En honor a la verdad hay que decir que el sistema proporcional está hoy en día en retroceso y poco a poco está siendo suprimido de buena parte de los estatutos regionales. Pero, con todo, conviene recordar que la concomitancia de unas recurrentes grandes coaliciones con este sistema proporcional ha supuesto en la práctica que las clientelas de los dos grandes partidos políticos ni siquiera se apearan, al perder las elecciones, de sus prebendas para orearse durante unos años en el mundo exterior. Al contrario: únicamente se metamorfoseaban de ministros a secretarios de Estado, o viceversa, y así en buena parte del entramado político y administrativo, tanto estatal como regional. El ascenso espectacular del partido ultraderechista de Jörg Haider durante los años 90 ha de ser visto en el contexto de este sistema tan cerrado. Sus críticas a una casta que se reparte prebendas y sus resultados rondando el 25-30% de los votos nos deberían resultar bastante familiares.
Resumiendo, las experiencias germanas se presentan con luces y sombras.
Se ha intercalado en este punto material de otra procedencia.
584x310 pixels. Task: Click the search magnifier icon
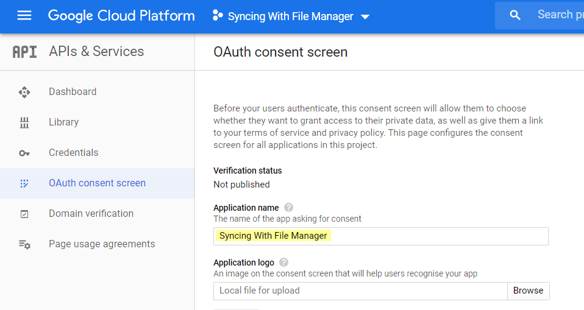coord(515,16)
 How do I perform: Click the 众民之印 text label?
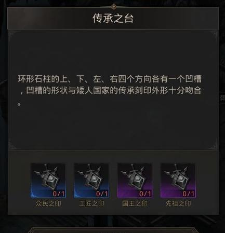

Advertir de ellas es lo que justifica este artículo y esperamos que sirvan para encarar nuestro futuro político. Excepto en los casos de reformas estructurales contundentes, las ventajas de una gran coalición se muestran esquivas. La obligación de acordar medidas con el principal contrincante supone en la práctica la política del menor denominador, pues únicamente se acuerdan aquellos puntos políticamente digeribles por ambos, lo que suele imponer decisiones aguachirladas. Por añadidura, en sistemas como los nuestros en los que el arco iris de opciones políticas se ve ya de facto achicado por medios muy diversos, eliminar la confrontación política conduce a promocionar un amodorramiento poco provechoso para la vitalidad de las instituciones. Dejar la silla de la oposición vacía invita a que la ocupe el primero que transita por el lugar. En suma, con las grandes coaliciones se corre el peligro de que las cañerías político-administrativas se azolven, el debate político se vuelva exangüe, y se convierta a los populistas en truchimanes de la voluntad popular.